Ia mengatakan SE tersebut mengambil pijakan pada prinsip bahwa kerukunan umat beragama adalah fondasi penting dari kerukunan nasional.
Menurutnya, pedoman tersebut memiliki dua tujuan utama. Pertama, memberikan panduan jelas ceramah bagi penceramah agama. "Kedua, memberikan panduan bagi pengurus dan pengelola rumah ibadah dalam memfasilitasi pelaksanaan ceramah keagamaan," katanya.
Zayadi mengatakan para tokoh penceramah agama di Indonesia selama ini mengambil peran penting dalam mewujudkan kerukunan umat beragama.

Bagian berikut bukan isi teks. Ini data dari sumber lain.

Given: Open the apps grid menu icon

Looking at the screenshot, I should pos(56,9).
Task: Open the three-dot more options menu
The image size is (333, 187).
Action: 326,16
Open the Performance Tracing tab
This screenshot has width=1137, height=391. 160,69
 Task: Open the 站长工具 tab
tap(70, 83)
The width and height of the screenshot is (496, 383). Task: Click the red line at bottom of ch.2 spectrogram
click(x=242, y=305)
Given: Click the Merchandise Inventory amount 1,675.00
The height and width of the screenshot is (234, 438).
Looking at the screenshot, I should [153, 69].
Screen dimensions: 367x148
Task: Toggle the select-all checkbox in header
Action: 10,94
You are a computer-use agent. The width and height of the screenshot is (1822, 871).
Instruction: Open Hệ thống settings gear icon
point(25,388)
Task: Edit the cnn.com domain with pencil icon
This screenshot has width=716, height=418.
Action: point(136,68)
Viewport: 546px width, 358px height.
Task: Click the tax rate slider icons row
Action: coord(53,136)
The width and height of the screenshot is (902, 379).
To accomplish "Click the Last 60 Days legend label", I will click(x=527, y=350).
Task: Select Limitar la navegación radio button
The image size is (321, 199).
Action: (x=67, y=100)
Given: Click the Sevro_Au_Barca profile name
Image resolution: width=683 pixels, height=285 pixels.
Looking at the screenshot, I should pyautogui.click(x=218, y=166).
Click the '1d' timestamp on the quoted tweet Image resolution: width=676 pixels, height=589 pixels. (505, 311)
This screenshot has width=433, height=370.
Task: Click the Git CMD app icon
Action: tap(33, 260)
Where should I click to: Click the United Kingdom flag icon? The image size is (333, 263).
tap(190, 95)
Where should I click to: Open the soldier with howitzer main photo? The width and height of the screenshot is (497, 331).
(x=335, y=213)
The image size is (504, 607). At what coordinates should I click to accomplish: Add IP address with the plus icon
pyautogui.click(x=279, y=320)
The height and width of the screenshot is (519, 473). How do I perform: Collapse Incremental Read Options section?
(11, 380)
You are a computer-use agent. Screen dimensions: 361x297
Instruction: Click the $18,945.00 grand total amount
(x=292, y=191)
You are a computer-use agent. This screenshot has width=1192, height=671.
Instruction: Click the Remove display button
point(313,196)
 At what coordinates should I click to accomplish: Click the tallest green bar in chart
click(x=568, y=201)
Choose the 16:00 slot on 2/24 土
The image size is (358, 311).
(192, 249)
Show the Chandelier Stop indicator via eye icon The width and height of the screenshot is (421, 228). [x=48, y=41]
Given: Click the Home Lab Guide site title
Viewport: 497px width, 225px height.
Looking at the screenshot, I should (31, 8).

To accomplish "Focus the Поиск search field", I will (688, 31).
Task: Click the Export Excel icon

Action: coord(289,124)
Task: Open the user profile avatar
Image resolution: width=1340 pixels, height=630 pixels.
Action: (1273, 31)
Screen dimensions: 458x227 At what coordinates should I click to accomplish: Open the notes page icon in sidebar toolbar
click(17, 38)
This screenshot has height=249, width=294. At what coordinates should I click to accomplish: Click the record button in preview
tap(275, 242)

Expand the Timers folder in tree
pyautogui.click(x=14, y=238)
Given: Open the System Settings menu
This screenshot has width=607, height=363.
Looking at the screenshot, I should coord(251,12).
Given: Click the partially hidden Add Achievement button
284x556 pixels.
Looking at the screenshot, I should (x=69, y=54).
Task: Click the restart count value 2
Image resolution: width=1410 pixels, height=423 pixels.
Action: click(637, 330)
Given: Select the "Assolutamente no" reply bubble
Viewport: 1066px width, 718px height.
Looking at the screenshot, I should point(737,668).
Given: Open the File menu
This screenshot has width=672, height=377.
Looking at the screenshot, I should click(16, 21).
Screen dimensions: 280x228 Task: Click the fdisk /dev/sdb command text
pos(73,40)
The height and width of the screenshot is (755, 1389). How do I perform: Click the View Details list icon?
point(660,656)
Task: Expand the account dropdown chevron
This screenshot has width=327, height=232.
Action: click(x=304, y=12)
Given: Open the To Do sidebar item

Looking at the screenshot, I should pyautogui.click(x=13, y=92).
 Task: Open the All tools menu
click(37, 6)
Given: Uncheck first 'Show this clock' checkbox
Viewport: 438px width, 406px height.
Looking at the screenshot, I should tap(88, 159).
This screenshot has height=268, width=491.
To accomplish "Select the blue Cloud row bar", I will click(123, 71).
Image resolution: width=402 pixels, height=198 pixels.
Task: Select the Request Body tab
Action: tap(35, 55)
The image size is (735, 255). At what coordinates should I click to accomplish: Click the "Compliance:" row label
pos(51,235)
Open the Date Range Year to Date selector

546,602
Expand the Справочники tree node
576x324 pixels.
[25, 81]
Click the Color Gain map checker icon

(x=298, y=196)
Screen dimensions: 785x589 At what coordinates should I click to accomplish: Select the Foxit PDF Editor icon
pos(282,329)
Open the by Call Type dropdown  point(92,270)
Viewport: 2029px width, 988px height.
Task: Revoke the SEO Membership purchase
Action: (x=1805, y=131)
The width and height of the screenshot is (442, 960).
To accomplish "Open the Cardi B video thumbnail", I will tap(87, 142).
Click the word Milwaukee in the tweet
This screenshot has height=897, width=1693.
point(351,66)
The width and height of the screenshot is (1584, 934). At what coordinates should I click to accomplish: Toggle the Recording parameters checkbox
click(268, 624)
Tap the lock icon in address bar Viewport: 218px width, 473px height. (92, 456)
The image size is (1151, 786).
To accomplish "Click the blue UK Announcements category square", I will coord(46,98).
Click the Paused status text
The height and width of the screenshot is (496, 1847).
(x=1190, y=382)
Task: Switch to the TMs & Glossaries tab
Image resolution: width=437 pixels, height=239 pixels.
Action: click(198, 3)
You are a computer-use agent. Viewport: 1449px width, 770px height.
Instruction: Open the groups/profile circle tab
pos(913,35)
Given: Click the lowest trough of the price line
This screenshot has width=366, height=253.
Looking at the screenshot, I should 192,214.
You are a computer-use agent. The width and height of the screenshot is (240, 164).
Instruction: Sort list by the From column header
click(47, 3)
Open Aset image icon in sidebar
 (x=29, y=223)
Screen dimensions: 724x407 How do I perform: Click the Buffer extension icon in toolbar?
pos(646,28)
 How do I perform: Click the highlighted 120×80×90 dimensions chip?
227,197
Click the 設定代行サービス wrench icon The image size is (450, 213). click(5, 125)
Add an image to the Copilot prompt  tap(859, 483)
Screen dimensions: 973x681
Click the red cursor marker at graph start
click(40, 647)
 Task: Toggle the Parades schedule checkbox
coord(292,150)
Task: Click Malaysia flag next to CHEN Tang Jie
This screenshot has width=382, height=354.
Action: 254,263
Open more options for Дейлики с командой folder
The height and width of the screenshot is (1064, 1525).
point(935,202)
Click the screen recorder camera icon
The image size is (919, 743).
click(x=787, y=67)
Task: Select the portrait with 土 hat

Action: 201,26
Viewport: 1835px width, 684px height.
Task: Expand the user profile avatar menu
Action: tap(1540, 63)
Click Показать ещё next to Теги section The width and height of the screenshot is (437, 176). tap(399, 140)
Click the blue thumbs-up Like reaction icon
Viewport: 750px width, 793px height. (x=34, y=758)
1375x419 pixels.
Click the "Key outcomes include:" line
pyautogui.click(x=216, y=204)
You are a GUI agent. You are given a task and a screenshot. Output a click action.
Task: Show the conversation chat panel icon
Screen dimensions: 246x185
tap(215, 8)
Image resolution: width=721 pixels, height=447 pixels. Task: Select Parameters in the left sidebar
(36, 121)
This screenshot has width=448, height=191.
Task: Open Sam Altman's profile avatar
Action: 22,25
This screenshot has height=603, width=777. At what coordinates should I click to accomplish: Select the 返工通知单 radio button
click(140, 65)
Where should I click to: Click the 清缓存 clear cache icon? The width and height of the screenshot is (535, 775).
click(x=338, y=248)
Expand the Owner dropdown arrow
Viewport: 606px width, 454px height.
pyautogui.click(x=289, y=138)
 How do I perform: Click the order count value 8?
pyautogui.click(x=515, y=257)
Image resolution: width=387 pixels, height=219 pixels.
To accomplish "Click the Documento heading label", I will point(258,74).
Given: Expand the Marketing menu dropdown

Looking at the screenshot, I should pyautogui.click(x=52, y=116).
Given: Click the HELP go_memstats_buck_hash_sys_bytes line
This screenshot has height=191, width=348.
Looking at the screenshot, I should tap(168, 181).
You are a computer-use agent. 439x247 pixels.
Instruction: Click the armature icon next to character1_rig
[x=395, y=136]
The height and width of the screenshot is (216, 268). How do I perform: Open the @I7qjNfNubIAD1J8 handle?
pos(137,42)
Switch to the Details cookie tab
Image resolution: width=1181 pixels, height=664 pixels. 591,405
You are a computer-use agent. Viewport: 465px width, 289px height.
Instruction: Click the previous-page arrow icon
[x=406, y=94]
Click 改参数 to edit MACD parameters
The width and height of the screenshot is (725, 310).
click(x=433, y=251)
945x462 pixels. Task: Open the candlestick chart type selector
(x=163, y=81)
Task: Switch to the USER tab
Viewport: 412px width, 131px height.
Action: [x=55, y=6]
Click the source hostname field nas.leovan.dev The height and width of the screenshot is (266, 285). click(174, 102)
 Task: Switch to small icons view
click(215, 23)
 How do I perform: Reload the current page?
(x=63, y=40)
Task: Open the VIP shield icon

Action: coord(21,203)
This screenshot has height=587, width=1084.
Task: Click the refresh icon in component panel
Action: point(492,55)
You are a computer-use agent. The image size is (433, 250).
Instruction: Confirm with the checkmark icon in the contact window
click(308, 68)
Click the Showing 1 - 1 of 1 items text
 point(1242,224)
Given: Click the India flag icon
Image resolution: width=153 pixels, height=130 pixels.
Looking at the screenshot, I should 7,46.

Karena itu, Kemenag menilai sangat penting untuk menerbitkan panduan yang memuat tentang kualifikasi penceramah, materi ceramah, hingga pentingnya pembinaan penceramah yang dilakukan Kemenag di semua tingkatan.
Surat edaran ini, kata dia, menggarisbawahi perlunya penceramah agama memiliki pengetahuan dan cara pandang serta sikap yang moderat dalam beragama, berwawasan kebangsaan, sikap toleransi, menjunjung tinggi harkat dan martabat kemanusiaan, serta sikap santun dan keteladanan.
"Materi ceramah juga diamanatkan untuk bersifat mendidik, mencerahkan, dan konstruktif dengan tujuan meningkatkan keimanan, memperkuat hubungan antar-umat beragama, serta menjaga keutuhan bangsa dan negara," katanya.
Selain itu materi ceramah wajib menghormati dan mematuhi nilai-nilai Pancasila, Undang-Undang Dasar Negara Republik Indonesia Tahun 1945, Negara Kesatuan Republik Indonesia, dan Bhineka Tunggal Ika.
"Menghindari konflik berbasis suku, agama, ras, dan golongan serta menghindari konten yang dapat memicu intoleransi, diskriminasi, anarki, atau kampanye politik praktis," ujarnya.
Ia mengajak kepada tokoh-tokoh layanan keagamaan seperti Penyuluh Agama Islam, dai/daiyah, majelis taklim, qori’/qoriah, hingga lembaga seni dan budaya Islam, untuk menjadikan SE sebagai pedoman ceramah di lingkungan masing-masing.
"Para aktor layanan keagamaan ini memiliki basis yang loyal. Jadi kami mengajak secara bersama-sama untuk menyemai masyarakat dengan ceramah keagamaan yang melahirkan benih-benih yang dapat memperkuat kerukunan umat," kata Zayadi.